Lunedì, 2 Agosto 2021
Cronaca

Imprenditore picchiato dagli ex soci per la compravendita di un immobile

L'uomo è finito al pronto soccorso con tre costole rotte dopo il pestaggio da parte di padre e figlio

Una vicenda intricata quella che vede un noto imprenditore riminese 60enne, titolare di spiagge e alberghi, finito pestato da parte di due ex soci. Ad accendere gli animi un debito, da parte degli aggressori, di 300mila euro nei confronti della vittima. La storia era iniziata un paio di anni fa quando, i due, avevano prospettato un affare al 60enne: l'acquisto di un prestigioso immobile. L'imprenditore aveva accettato versando un anticipo da 300mila euro ma è a questo punto che erano sorti i problemi. I venditori, infatti, oberati dai debiti avevano omesso di dire all'acquirente che la struttura, in realtà, era stata loro pignorata. Quando è emersa la verità, il 60enne ha chiesto la restituzione dell'anticipo avviando una serie di cause civili e penali senza però riuscire ad ottenere nulla.

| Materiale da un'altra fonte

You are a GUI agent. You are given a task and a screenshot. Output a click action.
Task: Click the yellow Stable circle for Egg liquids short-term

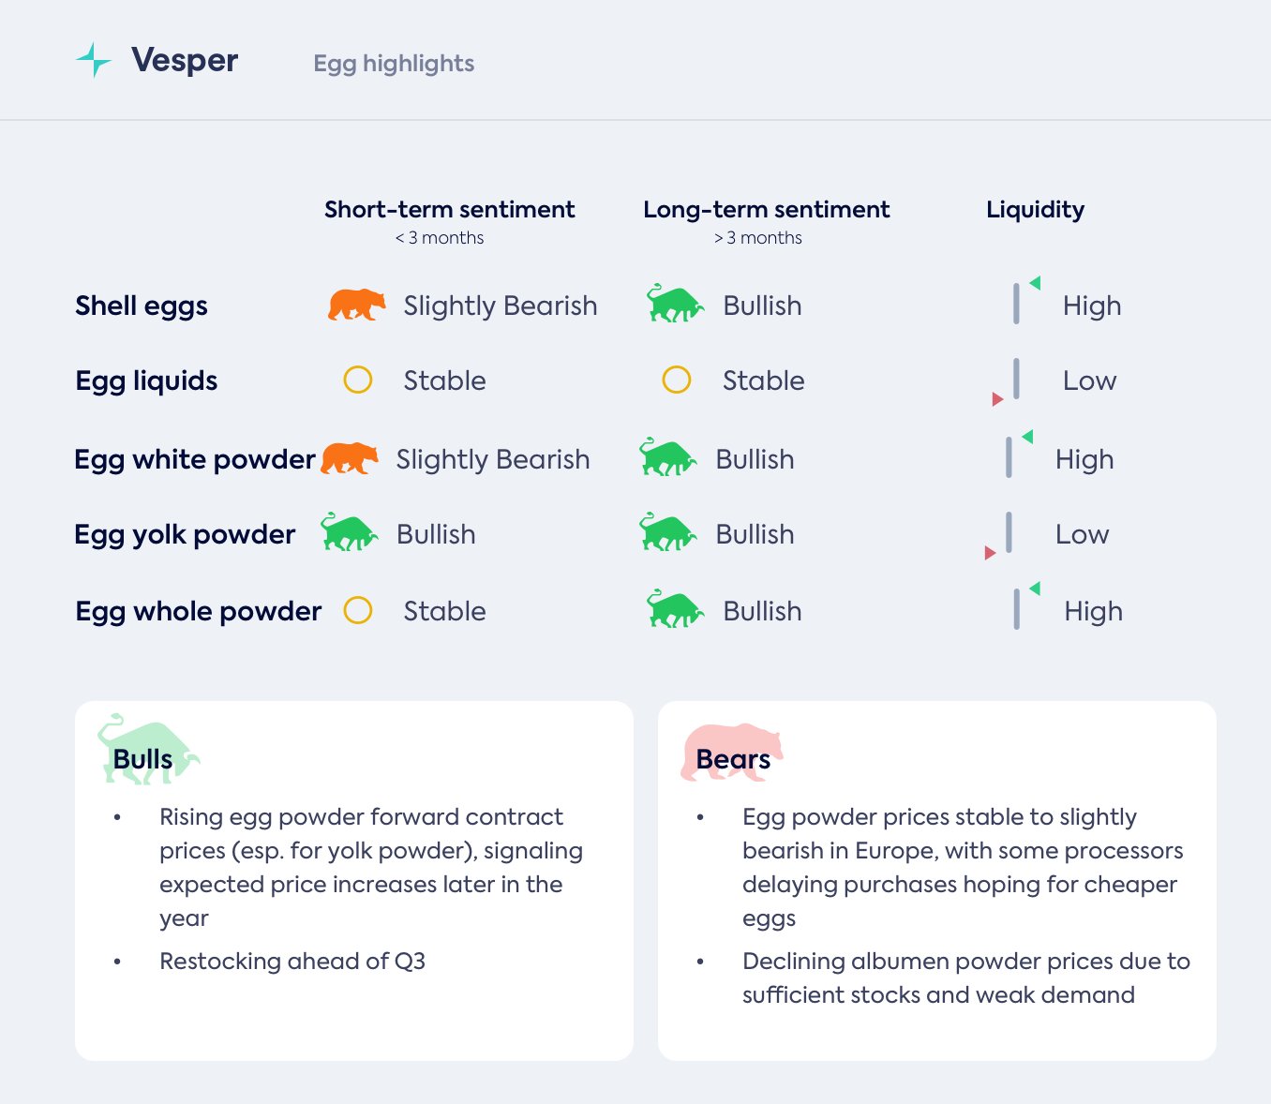358,380
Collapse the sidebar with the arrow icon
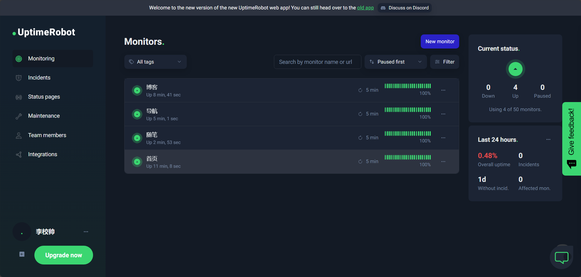This screenshot has width=581, height=277. (22, 254)
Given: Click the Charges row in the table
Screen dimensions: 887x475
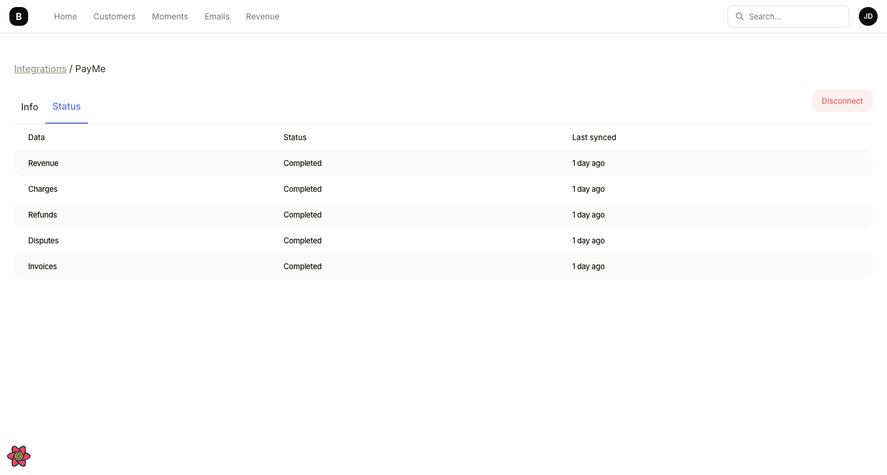Looking at the screenshot, I should click(x=43, y=189).
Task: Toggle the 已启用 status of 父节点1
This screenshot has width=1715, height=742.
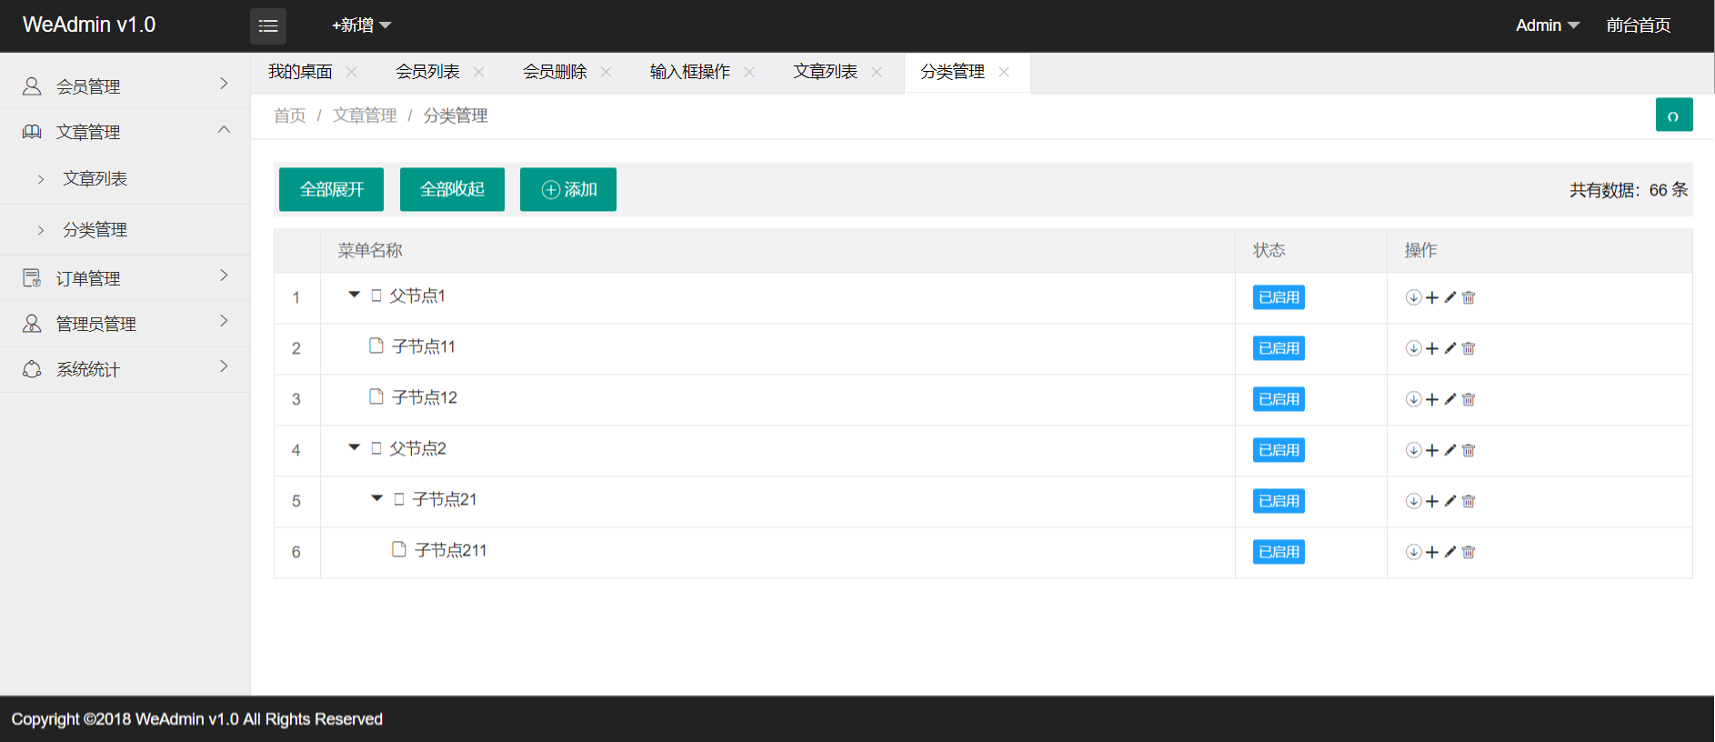Action: pyautogui.click(x=1279, y=297)

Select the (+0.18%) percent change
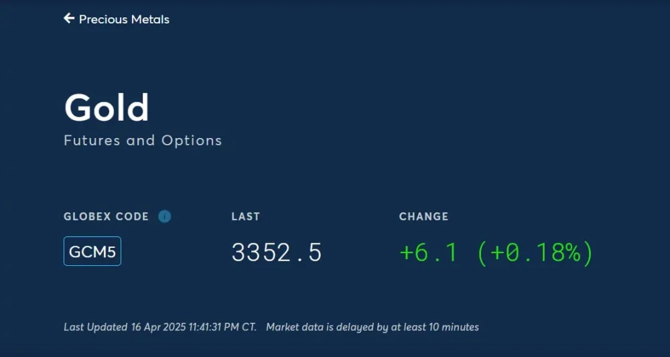point(535,253)
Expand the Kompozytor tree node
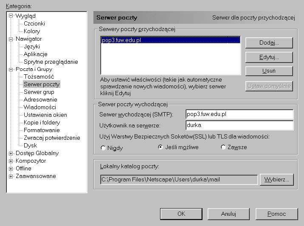The width and height of the screenshot is (304, 226). 11,161
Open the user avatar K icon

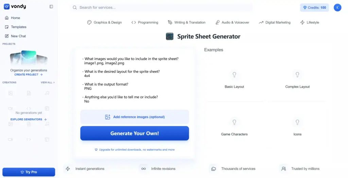[337, 7]
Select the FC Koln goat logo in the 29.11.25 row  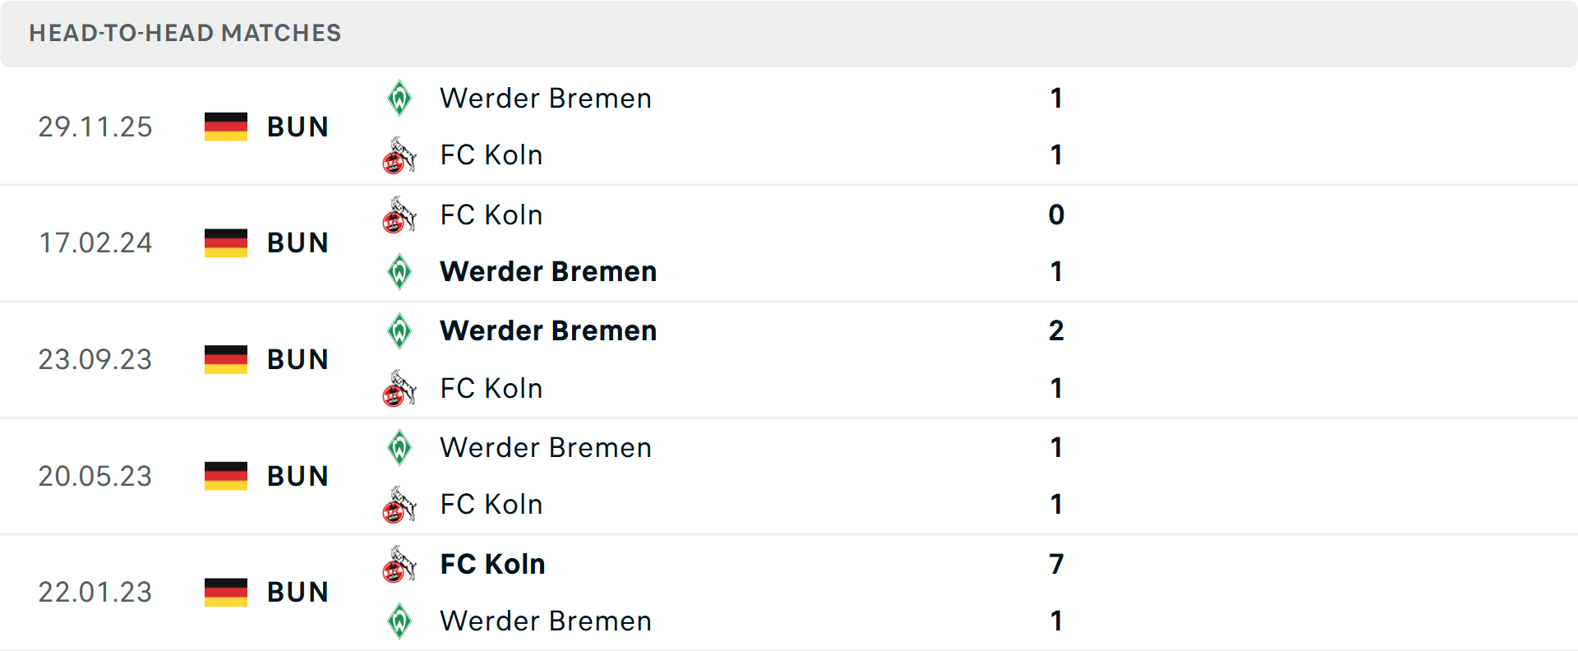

Esasperato dalla situazione, l'imprenditore era arrivato a bruciare il campanello dell'abitazione dei due che hanno sempre negato di aver ricevuto da lui del denaro. Tornato alla carica nei giorni scorsi, il 60enne aveva iniziato a tirare dei sassi contro l'abitazione di padre e figlio che, usciti di casa, hanno iniziato a picchiare selvaggiamente l'imprenditore tanto che, dopo essere stato preso a calci e pugni, è stato costretto a ricorrere alle cure del pronto soccorso per la frattura di 3 costole e una prognosi di 20 giorni. Dopo questo episodio, il 60enne ha denunciato gli ex soci con l'accusa di lesioni e violenza privata.